Erdoğan'dan kritik S-400 açıklaması
Kazakistan dönüşü uçakta basın mensuplarının sorularını yanıtlayan Cumhurbaşkanı Erdoğan S-400 füzeleri için Rusya ile imzaların atıldığını söyledi.
Cumhurbaşkanı Erdoğan, 14 Eylül'de yapılacak Astana'da yapılacak Rusya, Türkiye ve İran'ın katılacağı görüşmesinin bölgenin geleceği için kritik bir öneme sahip olduğunu belirtti. Erdoğan ayrıca Rusya'dan alınması için çalışmarın sürdüğü S-400 sistemleri hakkında da önemli açıklamalarda bulundu.
"SÜREÇ İŞLİYOR"
Erdoğan, Şuan her şeyin olumlu bir istikamette ilerlediğinin altını çizerek, "Özellikle İdlib hakkında şunu söyleyebilirim. Ayın 14'ünde yapılacak Astana Zirvesi önem arz ediyor. Şu anda İdlib'te Rusya ile daha önce mutabık kaldığımız gibi süreci işletiyoruz ve bu şekilde süreç şu an çalışıyor. Rusya ile bu konuda aramızda herhangi bir ihtilaf söz konusu değil. İran ile de yaptığımız görüşmede ihtilafa konu olabilecek herhangi bir başlık gündeme gelmedi.

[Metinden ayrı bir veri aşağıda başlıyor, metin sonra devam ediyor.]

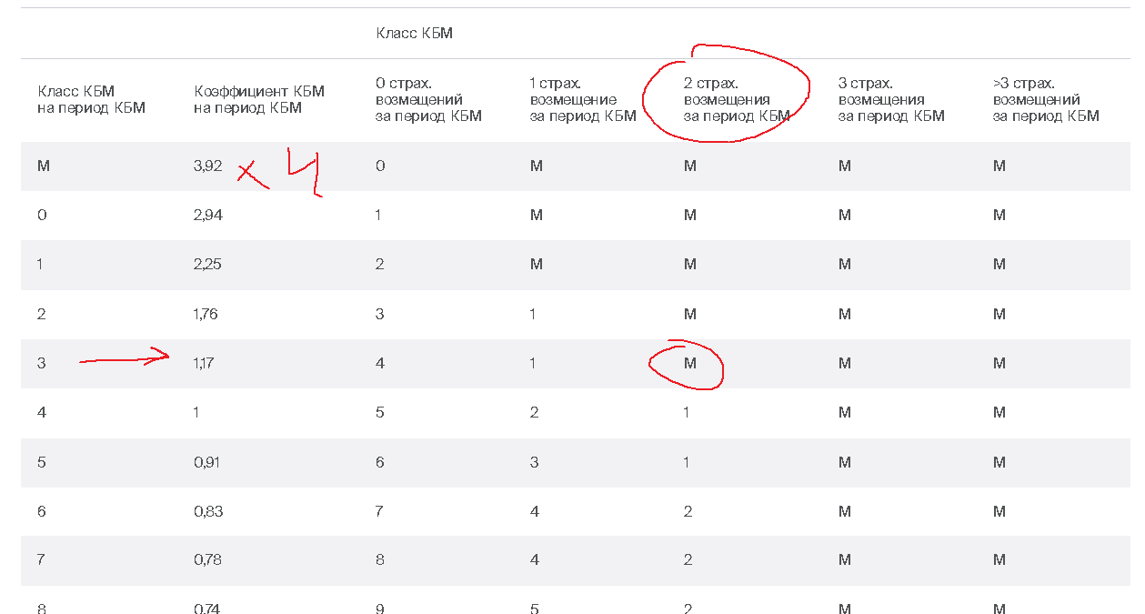Click the 0,83 coefficient cell
The height and width of the screenshot is (614, 1145).
pyautogui.click(x=208, y=511)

Öyle zannediyorum ki Astana zirvesi sonrasında da aramızdaki sağlıklı görüşmeler bu şekilde devam edecektir. Gelişmeler olumlu istikamette devam ediyor." dedi.
Erdoğan gazetecilerin "Sosyal medyada siz ile Esad arasında bir görüşme olduğu yönünde iddialar dolaştı. Özel olarak birileri mi dolaştırıyor bu tür iddiaları?" sorusuna "Herhalde birileri özel dolaştırıyor. Ben Esad ile görüşmedim, görüşmeye de pek niyetim yok."açıklamasında bulundu.
ERDOĞAN'DAN S-400 AÇIKLAMASI: KAPORA VERİLDİ
Erdoğan, S-400 sistemleri için Rusya'ya kaporanın verildiğini belirterek "Arkadaşlar S-400 ile ilgili arkadaşlarımız imzalarını attılar. Bundan sonraki süreç de zaten Rusya'dan bize aktarılacak kredi ile ilgili devam edecek bir süreçtir. Gerek Sayın Putin, gerekse şahsımın bu konuda kararlılığımız var. Türkiye Cumhuriyeti'nin savunma sanayi veya savunmasıyla ilgili bağımsızlık ilkelerini veya bağımsız kararını herhalde kimsenin tartışmaya hakkı yoktur. Biz kendi bağımsızlığımızla ilgili kararımızı kendimiz veririz; ülkemizi savunmak için koruma tedbirlerini de, güvenlik tedbirlerini de kendimiz almakla mükellefiz. Eğer bir yerlerden bu noktada herhangi bir savunma unsurunu tedarikte zorluk çekiyorsak, girişimlerimiz çoğu kez engellemelere takılıyorsa biz ne yapacağız, başımızın çaresine bakacağız. Mesela, silahsız hava araçlarını maalesef dostlardan alamıyorduk biz, çok da yüksek paralar istiyorlardı, bedava da istemiyorduk üstelik. Ama terör örgütüne tank, top, zırhlı araçlar veriyorlar; ama biz parasıyla istediğimiz halde bazı ihtiyaçlarımızı tedarik edemiyoruz. Sonuçta ne oldu? Hamdolsun insansız hava aracını da kendi ülkemin insanı üretir hale geldi, silahlısını da üretir hale geldi. Son bir haftada 90 terörist öldürüldü. Ama bakıyorsun bir milletvekili çıkmış ana muhalefet partisinden bundan rahatsız oluyor! Kazakistan'a gelirken de söyledim: Sen kimden yanasın? Teröristten yana mısın yoksa benim güvenlik güçlerimden yana mısın? Ne yapacaktık, benim bu kadar vatandaşım, güvenlik gücü, askerim, polisim, subayım şehit edildi; adamın takındığı tavra bak. Tabi ki bunların üzerine gideceğiz, kusura bakmasınlar. Bu konuda savcılarımızın soruşturma açmasını da takdirle karşılıyorum. Böyle bir durumda, ana muhalefetin başındaki zat, kalkıp o milletvekilini bizzat kendi uyarmalıydı, sen ne yapıyorsun, ne diyorsun diye." dedi.